Point #1: In the last 10 months, libraries have found innovative ways to deliver services to patrons when their physical buildings were closed. Before the pandemic, there were very few libraries using video or livestream social media platforms to deliver programming and information to people outside of the library walls. Now most every library is doing some form of virtual programming. Fresno County Library’s YouTube channel is packed with programming, from science experiments for kids to book talks for teens to salsa dancing and cooking demonstrations for adults. Manatee County Libraries created an entire section on their website called Enjoy From Home which includes online games, digital puzzles, and digital escape rooms. And when Prince George’s County Memorial Library System hosted an author event featuring Dr. Ibram X. Kendi, author of How to Be an Antiracist live on YouTube in June, the response was overwhelming. The live event reached more than 226,000 people around the world. More than 100,000 additional people watched the archived event video.
Point #2: During the COVID-19 crisis, libraries also embraced email as an effective way to promote their work. As my co-worker Jenny Schafer discovered when she crunched the numbers, LibraryAware customers sent 34 percent more emails to subscribers this year than last year. Leah White of Waukee Public Library turned to email to help her library communicate with her cardholders when the lockdown began. “I created the This Week with the Library newsletter when we had to shut down due to COVID,” said White. “We needed to get the word out on all of the great online programs we were doing and the new books and movies we were adding each week.”
When the time came to slowly re-open, libraries sent emails to their communities to explain how services would work under new safety guidelines.

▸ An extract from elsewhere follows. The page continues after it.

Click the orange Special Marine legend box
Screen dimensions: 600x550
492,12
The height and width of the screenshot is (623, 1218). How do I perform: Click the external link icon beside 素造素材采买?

The New Bedford Free Public Library used a template in LibraryAware that helped them explain new policies to keep customers and staff safe. Now, as COVID cases increase again, libraries are using email to communicate the unfortunate news of new shutdowns. The Niles-Maine District Library recently sent an email to their cardholders explaining the need to close again, assuring patrons that they can continue to use remote services.
Point #3: Many libraries had to restrict physical browsing of the stacks because of concerns over exposure to the virus. So, they adapted again and brought the browsing experience their patrons crave online. Riverside Public Library now has an entire website landing page dedicated to browsing. Sections are set up as they would be in a physical branch, with "shelves” for adults, teens, and children. And the Citrus County Library System created virtual book displays on their website, where readers can browse titles hand-picked by library staff.
Point #4: Libraries discovered that reading recommendations are an effective way to keep their community actively engaged with the library and provide comfort, escape, and information during the crisis. The Weymouth Public Libraries adapted its BookMatch service. Their library staff selected books for readers based on the answers provided through a Google Form. Then, they delivered those selections to patrons' curbside. Many other libraries created their own form-based online readers’ advisory services after librarians from Weymouth, the Boston Public Library, and the Dallas Public Library talked about adapting their RA services in the pandemic during a NoveList webinar earlier this year.
In my short tenure at NoveList, I’ve learned a great deal from libraries. They’ve reminded me that every problem has a solution and it’s my job to find it, because people depend on their libraries. The crisis is not over yet. And we have a lot of things to feel anxious about. Whatever happens, I have absolutely no doubt that library staff will rise to meet the challenge. And we are all better off because of their tenacity and dedication.